The phones are still ringing
In the meantime, these remain dark times for the investment advisory business. What’s an advisor to do? As consultant Kenneth Kehrer puts it in a recent article, advisors “are still sticking to the theories, the experience and wisdom of the profession, while clients are losing confidence in them.”
Author Howard Stock points out that the true needs of investors haven’t changed just because the market has. This is especially true for retirement investors, most of whom are still looking at a pretty distant horizon. But in an investment climate dominated by acute uncertainty about nearly everything, and driven far more by emotion than logic, the toughest challenge may simply be to get people thinking rationally again.
Depression or decoupling?
For those who do keep their heads, there might just be some good news on the way in 2009. An opinion piece in the Economist suggests that investors are positioned for “a rerun of the 1930’s Depression,” pushing equities, bonds, and commodities down all at once. But unlike the 1929 crash, governments have responded quickly, radically, and massively. If some of these efforts work and consumer demand picks up a bit, commodity prices may rise and drive an equity rally.

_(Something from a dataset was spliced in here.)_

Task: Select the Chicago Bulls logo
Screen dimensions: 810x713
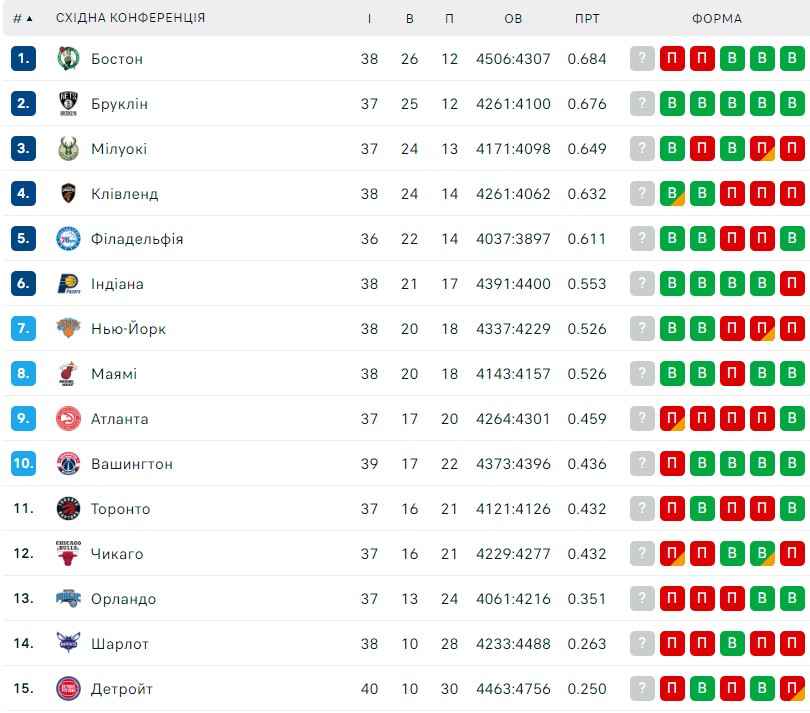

It wouldn’t take much to beat today’s dismal forecasts. It’s even possible for the markets to decouple from the underlying economy entirely (in a positive direction, rather than our current hysteria). In fact, two of Wall Street’s best years in the 20th century were 1933 and 1935, as the Economist notes with its usual long-term sensibility.
It won’t be easy to convince 401(k) participants that 2009 is a buying opportunity. But judging from the NIRS survey, maybe we won’t have to. Retirement investors seem to have lost their taste for tinkering with their own accounts. Barring a massive shift back to traditional pensions, that may give professional advisors the chance to bring a little more sanity back to investing.